En effet, les réductions budgétaires, accompagnées d’un élargissement de la panoplie des besoins des citoyens – efficacité des transports,
télécommunications, demande d’une efficience environnementale de plus
en plus élevée, etc. – ont obligé les acteurs publics, à leurs différents niveaux
d’action, à des confrontations de plus en plus rudes et antagonistes.

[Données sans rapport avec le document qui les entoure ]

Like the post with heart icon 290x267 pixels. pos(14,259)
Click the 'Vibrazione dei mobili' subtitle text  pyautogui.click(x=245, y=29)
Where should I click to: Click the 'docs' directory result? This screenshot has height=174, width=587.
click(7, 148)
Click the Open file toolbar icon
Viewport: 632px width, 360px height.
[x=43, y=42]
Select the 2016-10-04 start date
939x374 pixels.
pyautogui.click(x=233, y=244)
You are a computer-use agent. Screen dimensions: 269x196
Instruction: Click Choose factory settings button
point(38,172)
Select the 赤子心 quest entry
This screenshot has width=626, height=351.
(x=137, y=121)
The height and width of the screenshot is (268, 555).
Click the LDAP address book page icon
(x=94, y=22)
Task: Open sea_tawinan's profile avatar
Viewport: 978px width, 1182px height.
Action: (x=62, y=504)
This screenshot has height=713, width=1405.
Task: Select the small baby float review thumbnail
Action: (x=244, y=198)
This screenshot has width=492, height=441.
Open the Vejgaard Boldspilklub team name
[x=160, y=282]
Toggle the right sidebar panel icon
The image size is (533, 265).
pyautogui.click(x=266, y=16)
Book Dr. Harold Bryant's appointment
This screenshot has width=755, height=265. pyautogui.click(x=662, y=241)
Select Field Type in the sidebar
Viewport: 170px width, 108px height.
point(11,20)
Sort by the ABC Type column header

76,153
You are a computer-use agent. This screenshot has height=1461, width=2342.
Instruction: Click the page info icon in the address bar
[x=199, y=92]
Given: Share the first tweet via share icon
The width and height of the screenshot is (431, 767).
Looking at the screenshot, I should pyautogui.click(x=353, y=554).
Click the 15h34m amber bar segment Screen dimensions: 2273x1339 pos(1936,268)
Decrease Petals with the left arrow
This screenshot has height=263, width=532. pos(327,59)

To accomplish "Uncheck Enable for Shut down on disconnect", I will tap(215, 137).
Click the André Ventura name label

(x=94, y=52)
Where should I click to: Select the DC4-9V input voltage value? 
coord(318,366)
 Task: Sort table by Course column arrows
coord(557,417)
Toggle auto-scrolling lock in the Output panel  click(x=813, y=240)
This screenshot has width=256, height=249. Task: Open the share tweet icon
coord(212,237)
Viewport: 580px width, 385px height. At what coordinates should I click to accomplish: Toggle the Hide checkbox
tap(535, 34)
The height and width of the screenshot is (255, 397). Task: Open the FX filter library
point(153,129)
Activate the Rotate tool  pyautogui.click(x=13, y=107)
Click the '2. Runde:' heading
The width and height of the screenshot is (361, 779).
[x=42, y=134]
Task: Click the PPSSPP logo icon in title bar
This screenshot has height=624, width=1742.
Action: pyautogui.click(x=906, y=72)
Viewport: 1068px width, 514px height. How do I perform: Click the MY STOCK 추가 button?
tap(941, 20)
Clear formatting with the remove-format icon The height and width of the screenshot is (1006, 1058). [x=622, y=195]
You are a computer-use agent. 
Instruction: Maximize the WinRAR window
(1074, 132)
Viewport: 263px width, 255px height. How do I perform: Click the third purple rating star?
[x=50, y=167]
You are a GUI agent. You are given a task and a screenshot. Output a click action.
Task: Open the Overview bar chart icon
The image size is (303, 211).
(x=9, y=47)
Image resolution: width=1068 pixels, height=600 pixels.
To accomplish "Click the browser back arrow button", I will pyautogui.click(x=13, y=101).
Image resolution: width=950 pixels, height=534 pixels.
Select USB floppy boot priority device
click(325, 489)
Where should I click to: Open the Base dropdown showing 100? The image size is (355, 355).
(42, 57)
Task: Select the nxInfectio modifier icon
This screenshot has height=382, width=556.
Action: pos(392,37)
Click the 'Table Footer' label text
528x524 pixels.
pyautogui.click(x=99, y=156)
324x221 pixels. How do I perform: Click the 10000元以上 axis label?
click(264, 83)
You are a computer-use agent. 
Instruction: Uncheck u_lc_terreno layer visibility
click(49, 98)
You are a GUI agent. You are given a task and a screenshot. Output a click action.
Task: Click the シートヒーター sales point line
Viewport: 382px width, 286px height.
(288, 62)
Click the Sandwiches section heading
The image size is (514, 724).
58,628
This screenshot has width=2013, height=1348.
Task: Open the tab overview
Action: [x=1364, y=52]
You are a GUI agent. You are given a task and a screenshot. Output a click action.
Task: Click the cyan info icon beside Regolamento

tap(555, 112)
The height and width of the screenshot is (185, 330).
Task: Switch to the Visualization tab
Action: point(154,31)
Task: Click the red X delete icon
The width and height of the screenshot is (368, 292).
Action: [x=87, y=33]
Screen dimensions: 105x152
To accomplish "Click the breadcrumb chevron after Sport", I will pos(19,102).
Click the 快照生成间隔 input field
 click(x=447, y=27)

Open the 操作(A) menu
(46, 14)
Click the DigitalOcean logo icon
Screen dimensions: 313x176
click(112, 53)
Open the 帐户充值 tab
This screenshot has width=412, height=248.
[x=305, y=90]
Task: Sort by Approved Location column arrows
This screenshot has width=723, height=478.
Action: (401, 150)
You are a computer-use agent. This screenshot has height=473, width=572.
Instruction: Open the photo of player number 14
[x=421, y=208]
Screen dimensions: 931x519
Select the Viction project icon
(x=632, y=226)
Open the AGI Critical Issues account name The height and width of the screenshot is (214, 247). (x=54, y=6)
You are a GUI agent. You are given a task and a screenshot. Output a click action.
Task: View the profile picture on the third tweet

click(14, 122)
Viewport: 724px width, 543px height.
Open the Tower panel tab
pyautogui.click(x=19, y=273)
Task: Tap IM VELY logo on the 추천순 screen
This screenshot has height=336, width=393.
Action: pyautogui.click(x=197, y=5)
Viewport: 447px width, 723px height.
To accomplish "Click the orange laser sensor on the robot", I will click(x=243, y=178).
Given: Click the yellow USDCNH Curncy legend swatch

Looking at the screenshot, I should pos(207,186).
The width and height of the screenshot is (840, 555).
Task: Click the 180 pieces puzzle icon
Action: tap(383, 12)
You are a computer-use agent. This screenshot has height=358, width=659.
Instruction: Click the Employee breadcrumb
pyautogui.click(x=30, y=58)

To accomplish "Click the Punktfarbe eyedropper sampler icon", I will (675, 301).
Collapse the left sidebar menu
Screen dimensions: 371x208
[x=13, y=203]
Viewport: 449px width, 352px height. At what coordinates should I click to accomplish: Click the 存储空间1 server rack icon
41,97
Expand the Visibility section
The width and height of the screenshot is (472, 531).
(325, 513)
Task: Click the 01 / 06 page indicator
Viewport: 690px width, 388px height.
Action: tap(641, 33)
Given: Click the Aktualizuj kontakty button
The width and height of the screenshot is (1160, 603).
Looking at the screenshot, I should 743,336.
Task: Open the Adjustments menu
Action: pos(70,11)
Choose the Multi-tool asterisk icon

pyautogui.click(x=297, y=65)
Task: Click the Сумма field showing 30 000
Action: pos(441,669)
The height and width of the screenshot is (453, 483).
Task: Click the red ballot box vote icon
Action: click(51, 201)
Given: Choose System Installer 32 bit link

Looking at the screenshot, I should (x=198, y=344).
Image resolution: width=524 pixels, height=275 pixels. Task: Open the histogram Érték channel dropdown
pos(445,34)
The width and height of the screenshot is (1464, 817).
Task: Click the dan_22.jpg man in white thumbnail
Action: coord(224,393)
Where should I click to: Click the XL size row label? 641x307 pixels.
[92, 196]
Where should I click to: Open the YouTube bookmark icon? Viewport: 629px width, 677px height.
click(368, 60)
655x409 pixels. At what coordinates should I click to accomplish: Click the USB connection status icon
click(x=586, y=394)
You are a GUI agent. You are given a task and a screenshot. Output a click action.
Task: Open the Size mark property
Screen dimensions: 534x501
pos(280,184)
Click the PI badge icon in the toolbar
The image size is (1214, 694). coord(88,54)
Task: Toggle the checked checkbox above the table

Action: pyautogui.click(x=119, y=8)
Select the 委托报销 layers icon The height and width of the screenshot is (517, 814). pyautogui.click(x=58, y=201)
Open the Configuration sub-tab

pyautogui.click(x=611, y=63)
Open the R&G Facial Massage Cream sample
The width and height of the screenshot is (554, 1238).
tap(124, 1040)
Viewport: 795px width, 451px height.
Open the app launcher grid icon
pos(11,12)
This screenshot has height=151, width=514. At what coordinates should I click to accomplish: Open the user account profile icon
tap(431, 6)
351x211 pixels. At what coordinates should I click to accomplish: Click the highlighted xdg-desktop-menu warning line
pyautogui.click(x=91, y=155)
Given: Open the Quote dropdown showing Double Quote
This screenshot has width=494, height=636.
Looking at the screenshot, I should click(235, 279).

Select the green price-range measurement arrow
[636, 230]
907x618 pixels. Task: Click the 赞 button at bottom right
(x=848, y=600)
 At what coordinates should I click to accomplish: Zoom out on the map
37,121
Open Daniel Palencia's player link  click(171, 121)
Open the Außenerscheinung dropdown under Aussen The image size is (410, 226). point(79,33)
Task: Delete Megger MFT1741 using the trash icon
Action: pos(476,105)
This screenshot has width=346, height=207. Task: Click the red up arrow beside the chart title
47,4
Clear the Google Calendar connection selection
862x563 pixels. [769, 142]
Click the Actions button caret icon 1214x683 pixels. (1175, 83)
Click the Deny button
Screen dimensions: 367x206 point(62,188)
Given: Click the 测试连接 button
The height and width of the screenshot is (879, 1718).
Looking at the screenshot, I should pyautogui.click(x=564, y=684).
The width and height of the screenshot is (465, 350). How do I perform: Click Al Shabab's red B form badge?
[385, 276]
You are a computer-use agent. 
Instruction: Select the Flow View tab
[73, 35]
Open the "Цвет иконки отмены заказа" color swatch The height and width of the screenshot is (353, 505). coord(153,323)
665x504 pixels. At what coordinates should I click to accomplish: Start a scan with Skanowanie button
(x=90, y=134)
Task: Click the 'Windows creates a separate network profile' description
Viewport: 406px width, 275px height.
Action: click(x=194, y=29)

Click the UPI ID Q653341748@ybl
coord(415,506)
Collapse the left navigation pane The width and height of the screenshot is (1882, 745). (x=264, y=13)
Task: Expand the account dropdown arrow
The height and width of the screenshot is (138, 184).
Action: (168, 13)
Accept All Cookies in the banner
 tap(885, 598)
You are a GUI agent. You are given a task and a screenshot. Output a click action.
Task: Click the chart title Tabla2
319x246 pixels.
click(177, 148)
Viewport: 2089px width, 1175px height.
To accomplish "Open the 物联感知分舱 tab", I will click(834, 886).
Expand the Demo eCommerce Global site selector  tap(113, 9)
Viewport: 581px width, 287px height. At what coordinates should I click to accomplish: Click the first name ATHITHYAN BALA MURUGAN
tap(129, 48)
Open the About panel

Toutes les disciplines qui se confrontent avec l’administration
publique – politologie, sciences de l’administration publique, droit,
géographie, économie, etc. – ont souvent concentré leur attention sur des
aspects étroitement liés à leur méthode de recherche, à leurs modèles,
évitant tout aspect qui aurait pu réduire l’efficacité de leurs modélisations. Un de ces aspects « polluants » est sans doute la conflictualité et
l’antagonisme entre les stratégies des divers acteurs
Depuis plus d’une décennie, le mot « gouvernance » semble être utilisé
par les experts des différentes disciplines comme un mot « fourre-tout »,
personne ne sachant exactement ce qu’il signifie. Comme toujours,
il s’agit d’abord d’une question de vocabulaire. Que voulons-nous
dire quand nous utilisons le mot « gouvernance » ? Souvent, chez les
spécialistes des sciences sociales et chez les politistes, gouvernance est
synonyme d’efficacité de l’action publique, tandis que pour les spécialistes d’aménagement du territoire il est synonyme de bonne volonté de
la part des acteurs territoriaux à trouver des solutions communes à des
problèmes communs.
En tout cas, il est rare de faire face à ce genre de questions en partant
non pas du point de vue de l’instrument, du projet ou des citoyens,
mais tout simplement du point de vue du territoire comme lieu d’action
des acteurs politiques où cohabitent plusieurs réseaux sociaux, avec
beaucoup de différences entre eux.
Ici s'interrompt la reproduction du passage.